ASSIGNED TASK →
Could you transcribe exactly the lines below, from the line with "The height and" through the line with "Image resolution: width=1280", and nothing else, leaving out the pictures?

GIVEN RECORDS →
◆ ◆ ◆ ◆

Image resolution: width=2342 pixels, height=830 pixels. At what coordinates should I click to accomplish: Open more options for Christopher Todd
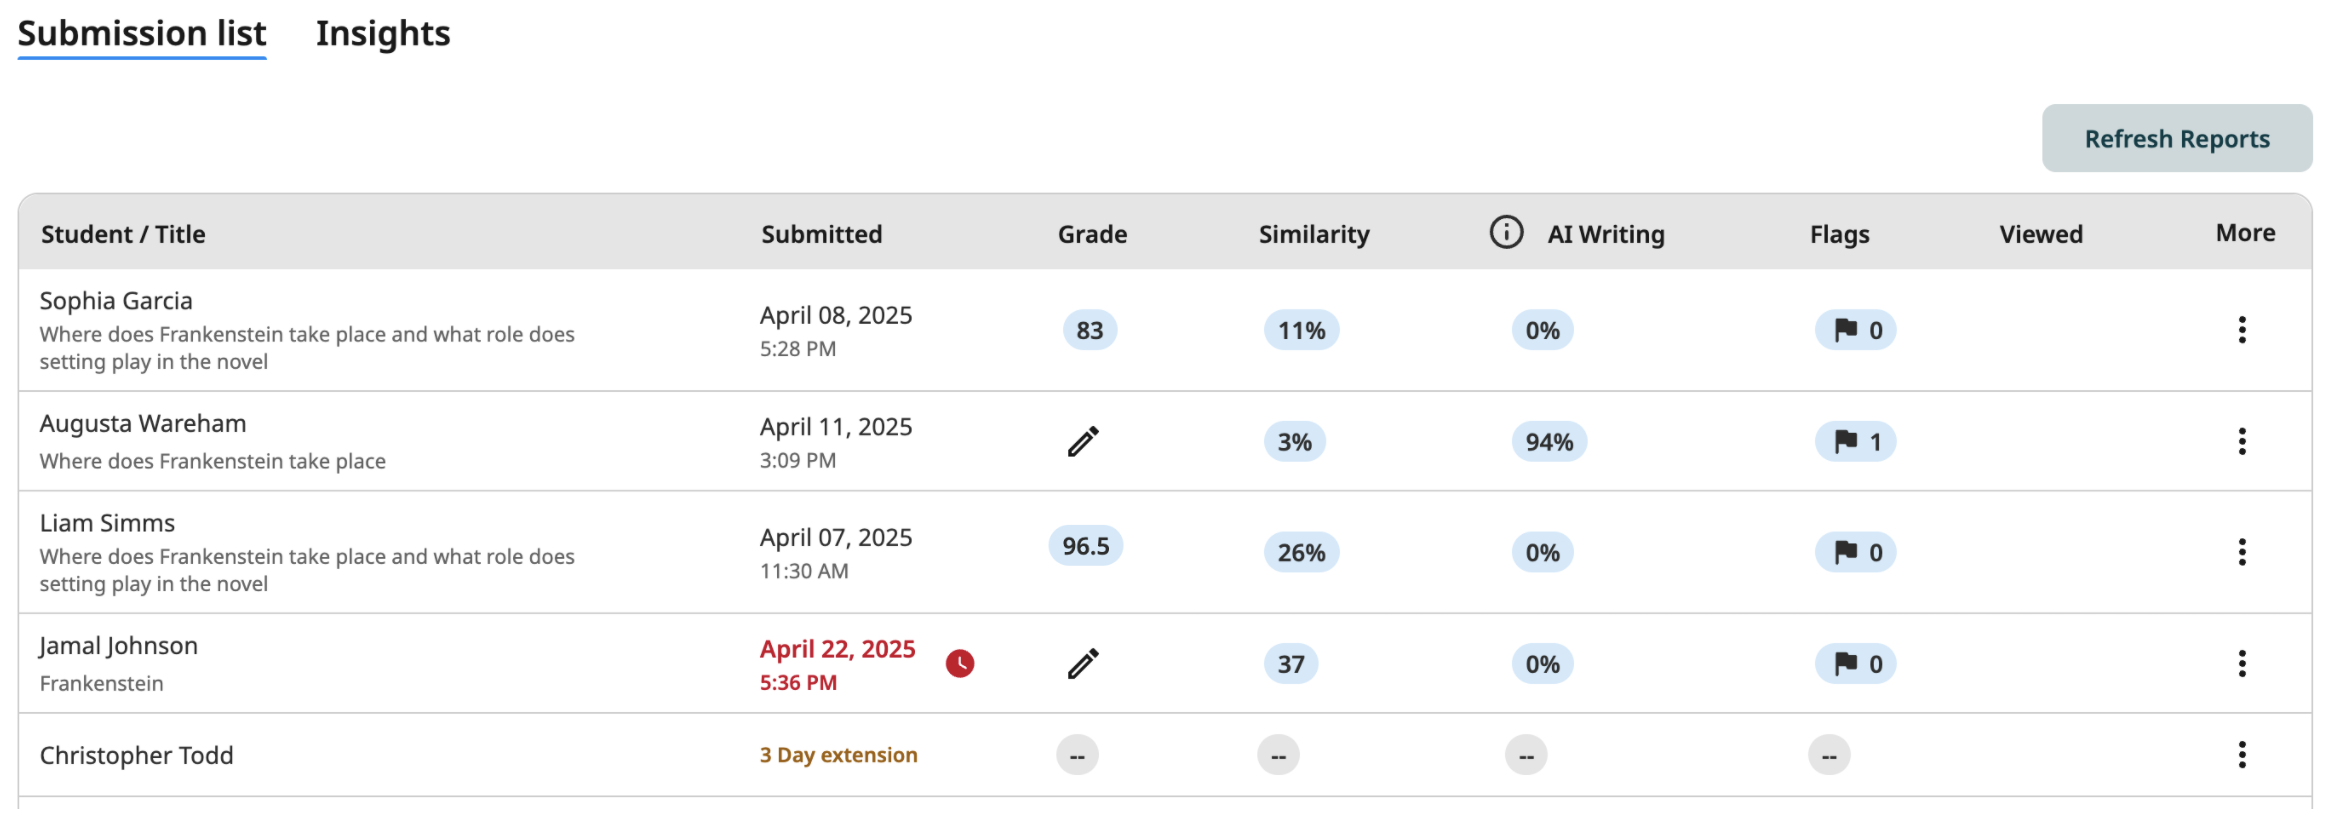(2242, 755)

◆ ◆ ◆ ◆

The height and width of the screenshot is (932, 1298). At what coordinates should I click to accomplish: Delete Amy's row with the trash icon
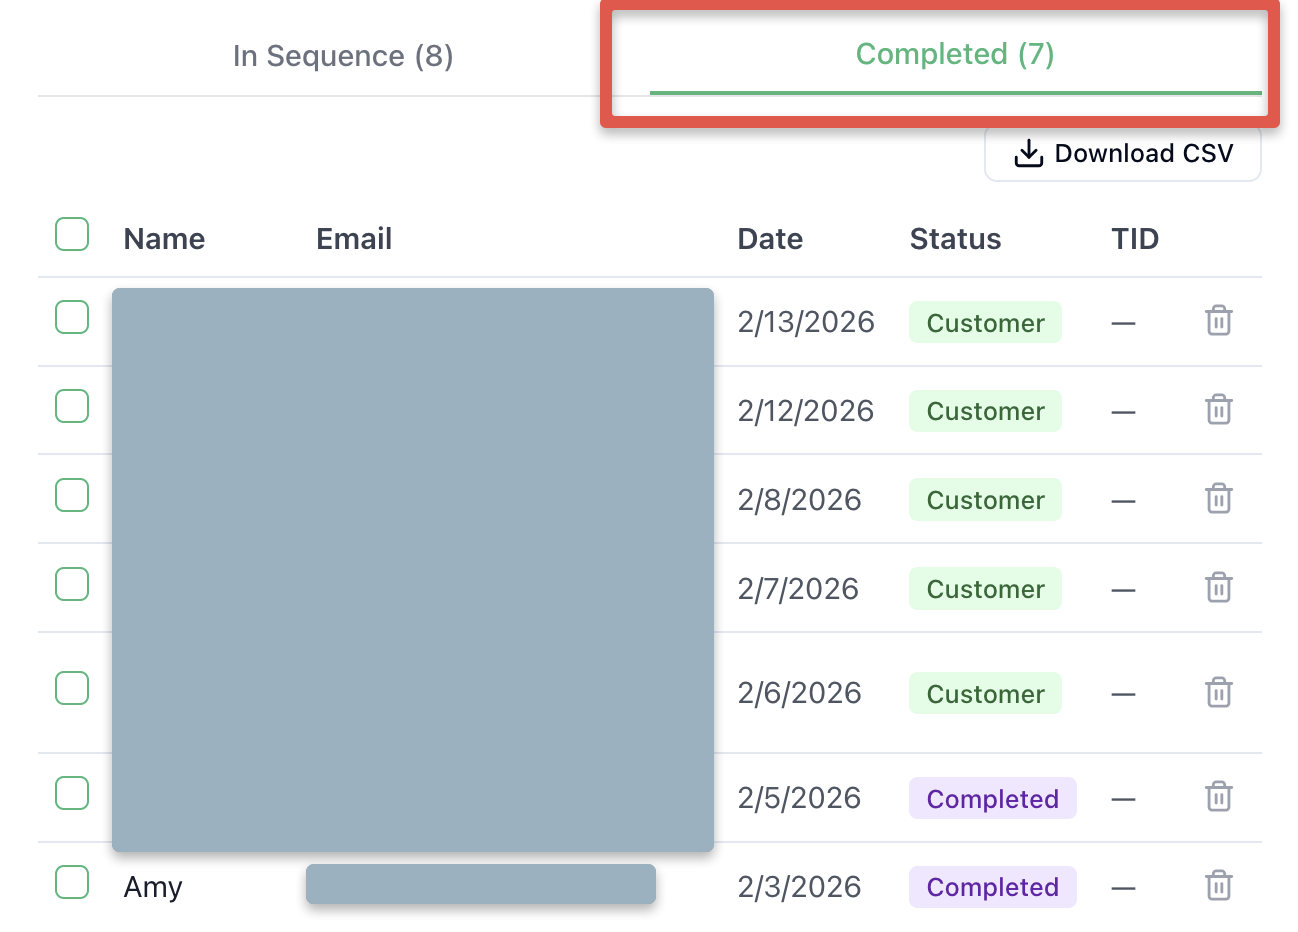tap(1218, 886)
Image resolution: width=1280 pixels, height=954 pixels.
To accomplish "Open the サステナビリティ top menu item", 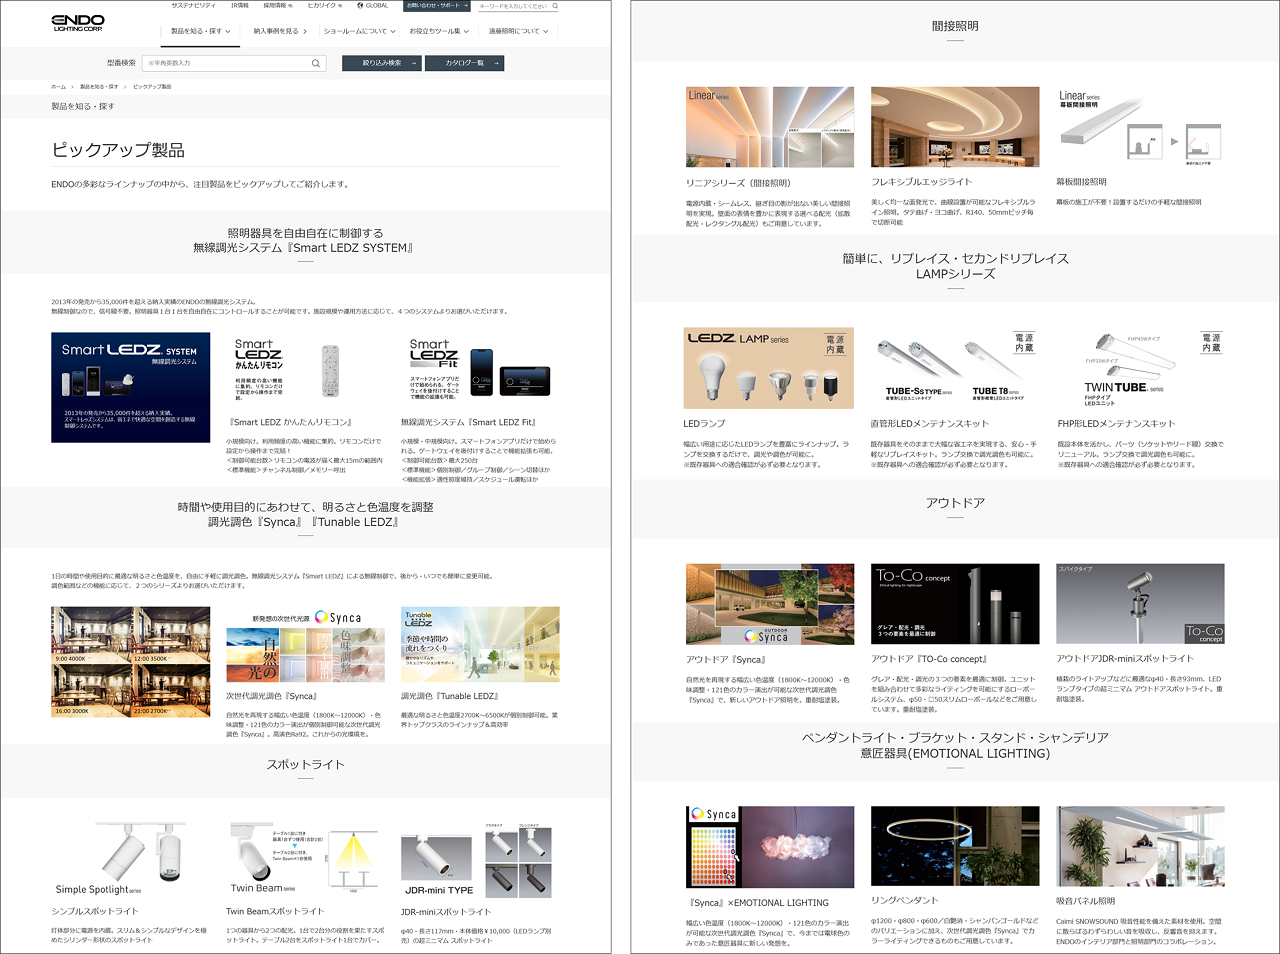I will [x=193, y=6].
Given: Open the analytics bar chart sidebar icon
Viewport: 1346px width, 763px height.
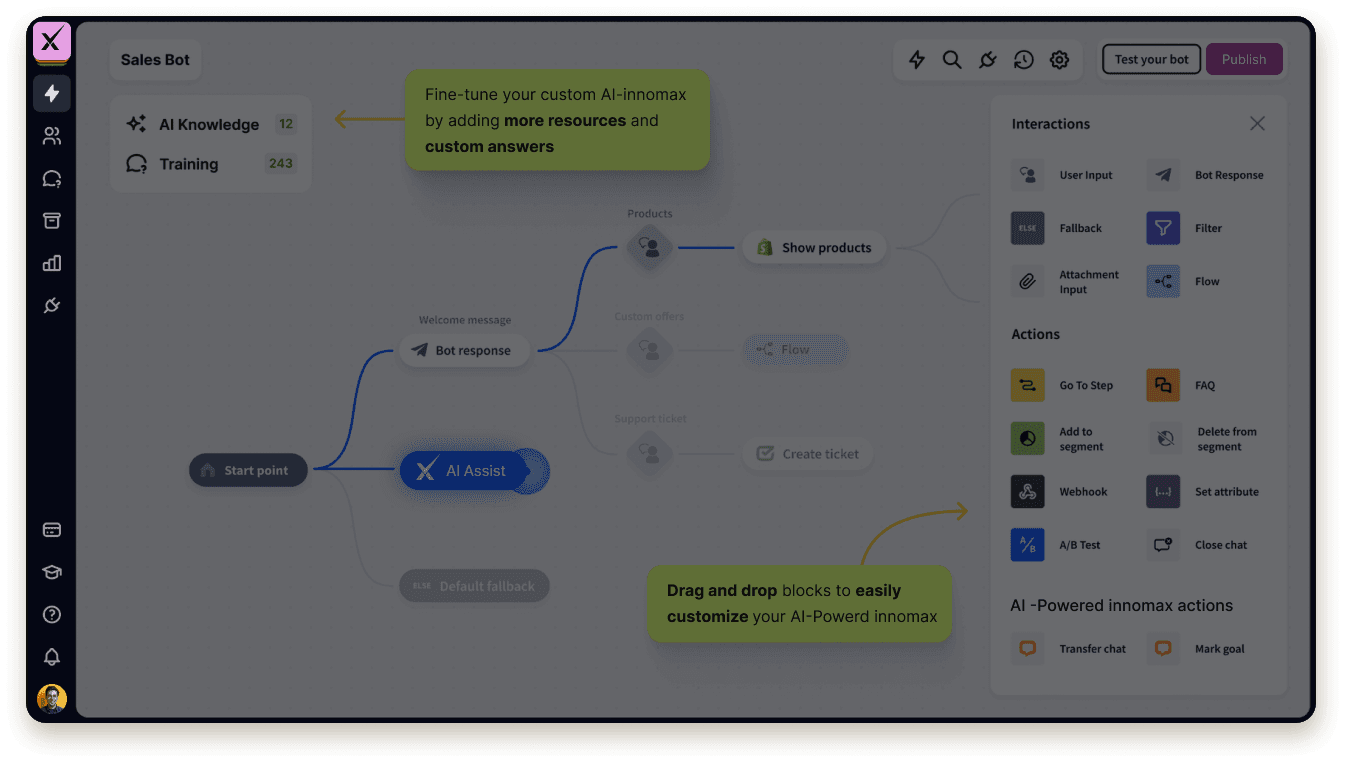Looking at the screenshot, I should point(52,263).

◆ ◆ ◆ ◆

REPLY TO THE EXERCISE →
The height and width of the screenshot is (932, 1298). At what coordinates should I click to accomplish: Delete Amy's row with the trash icon
tap(1218, 886)
Image resolution: width=1280 pixels, height=954 pixels.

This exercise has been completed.